Le cessioni di beni a titolo gratuito destinate in omaggio in paesi extracomunitari pongono diversi problemi di carattere doganale e fiscale.
La dottrina e la stessa Amministrazione finanziaria (cfr. circolare n. 89 dell'1.8.1996) sono concordi nell'affermare che, l'invio di beni fuori dal territorio comunitario in omaggio, configuri un esportazione non solo ai fini fiscali ma anche ai fini dell'Imposta sul valore aggiunto, con il conseguente regime di non imponibilità ai sensi dell'art. 8, comma 1 del d.P.R. 633/1972.
Quando si è in presenza di una operazione doganale di esportazione definitiva ed i beni oggetto dell'omaggio siano destinati all'immissione in consumo in un paese terzo, l'invio gratuito configura una cessione nel caso di beni prodotti o commercializzati ordinariamente dall'impresa; si ritiene quindi sia corretto procedere con l'emissione di una regolare fattura in regime di non imponibilità ex art. 8 comma 1 d.P.R. 633/72 con l'indicazione del valore normale dei beni e l'annotazione che si tratta di omaggi ceduti a titolo gratuito.

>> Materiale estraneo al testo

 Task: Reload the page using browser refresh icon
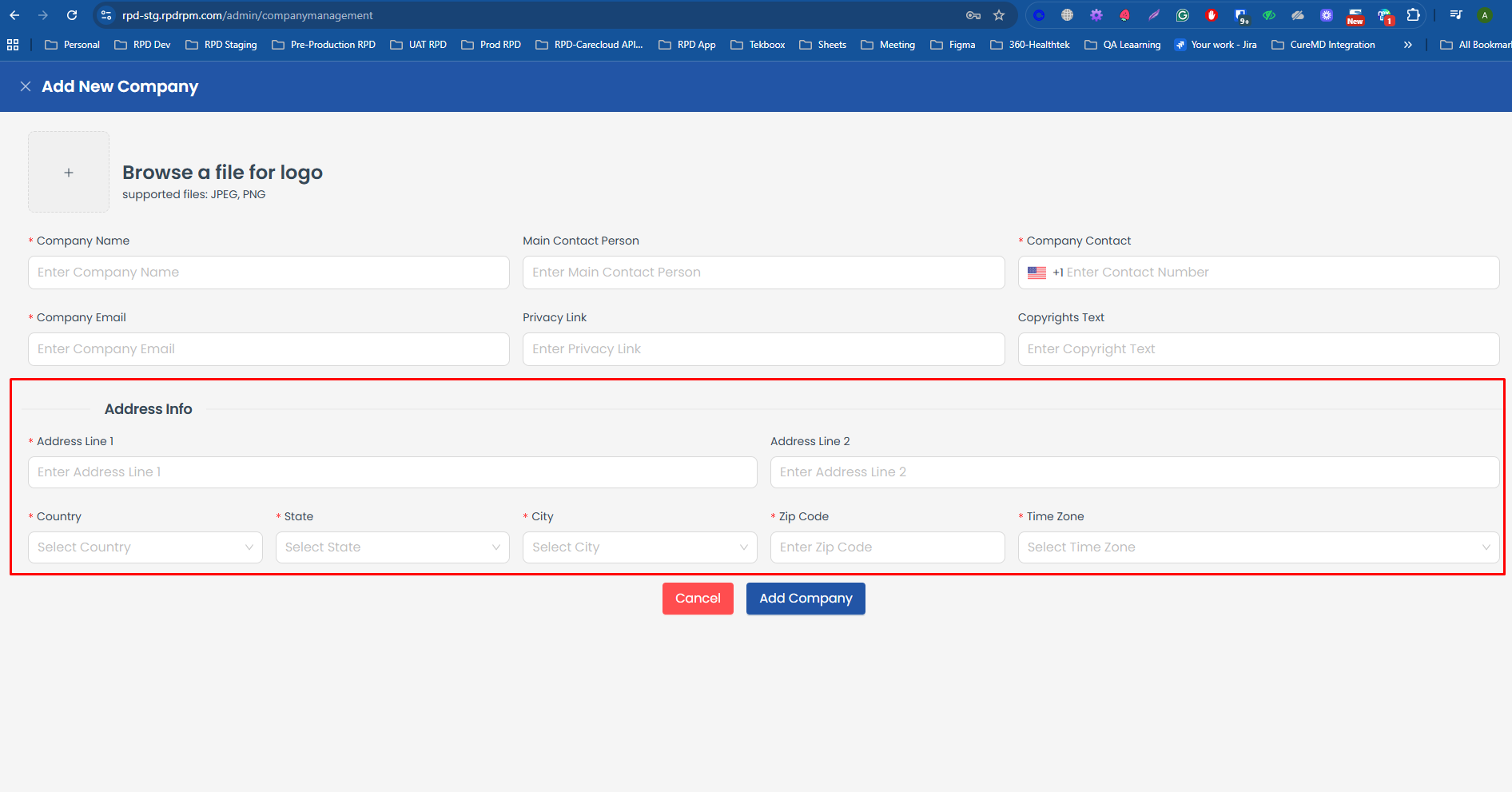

Altri autori ritengono invece debba procedersi con l'emissione della c.d. fattura pro-forma o di una lista valorizzata redatta su carta intestata dell'azienda, ai fini doganali, tale prassi, anche se generalmente accettata in ambito doganale, deve ritenersi non corretta nelle ipotesi di beni prodotti o commercializzati ordinariamente dall'impresa, mentre, si ritiene corretta nel caso dell'invio di merci non commercializzate né prodotte dall'impresa, di beni acquistati senza detrazione dell'imposta o nel caso si tratti di campioni gratuiti di modico valore appositamente contrassegnati.

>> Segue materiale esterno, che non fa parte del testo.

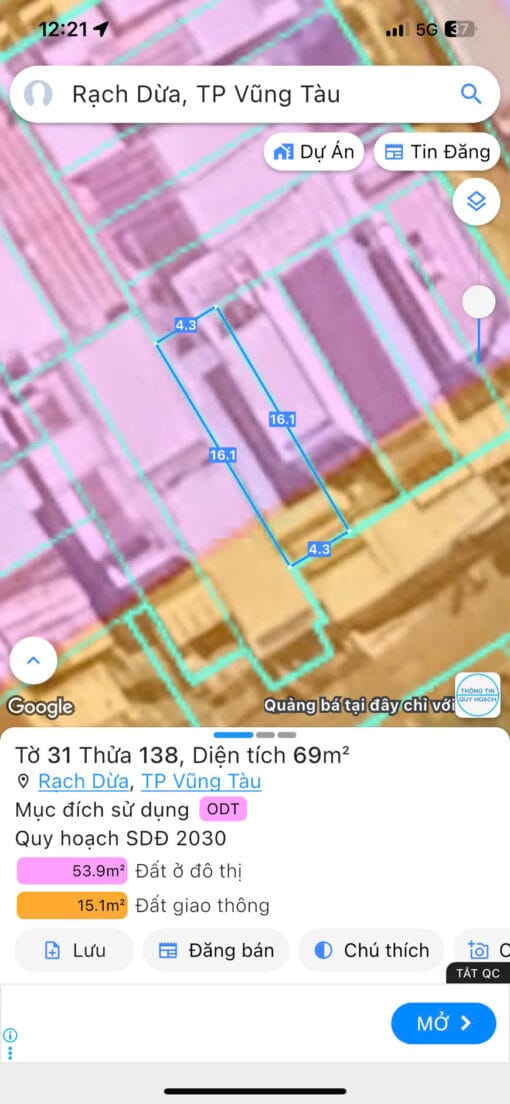The image size is (510, 1104).
Task: Open the user profile avatar icon
Action: pyautogui.click(x=37, y=94)
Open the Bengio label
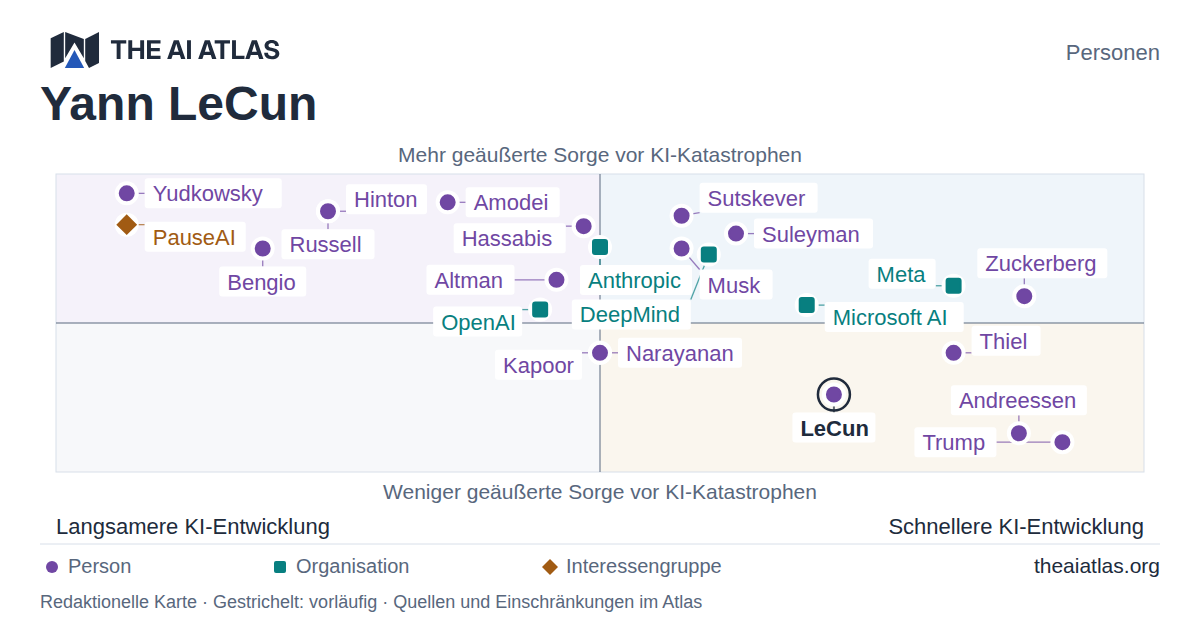 262,282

Le cessioni di beni in omaggio possono ritenersi esportazioni ai fini dell'art. 8, bisogna però sottolineare che la loro rilevanza ai fini Iva non è completa perché non possono costituire titolo per la costruzione del Plafond, in questo tipo di operazioni manca il requisito fondamentale dell'onerosità; pur costituendo quindi un'operazione di esportazione definitiva, l'invio di beni in omaggio prodotti o commercializzati ordinariamente dall'impresa, l'assenza di un corrispettivo non consente di includere tale operazione tra quelle che concorrono alla formazione del plafond.
In conclusione deve ritenersi corretta l'emissione di una fattura con l'indicazione di non imponibilità ex art. 8 comma 1 d.P.R. 633/1972 nei casi di beni prodotti o commercializzati ordinariamente dall'azienda, che riporti il valore normale e l'indicazione che trattasi di beni inviati in omaggio, tale fattura sarà utilizzata per l'emissione della bolla doganale ma la cessione non consentirà la creazione del Plafond, nei casi di cessioni di prodotti diversi da quelli commercializzati o prodotti dall'azienda o di campioni gratuiti di modico valore appositamente contrassegnati sarà sufficiente l'emissione di una lista valorizzata o fattura pro-forma.
In ogni caso, per le merci inviate all'estero, sarà necessario emettere una Bolla doganale, quindi, è fondamentale che i beni inviati siano scortati da un documento (fattura, lista valorizzata o fattura pro-forma) che riporti i dati necessari per la compilazione del DAU.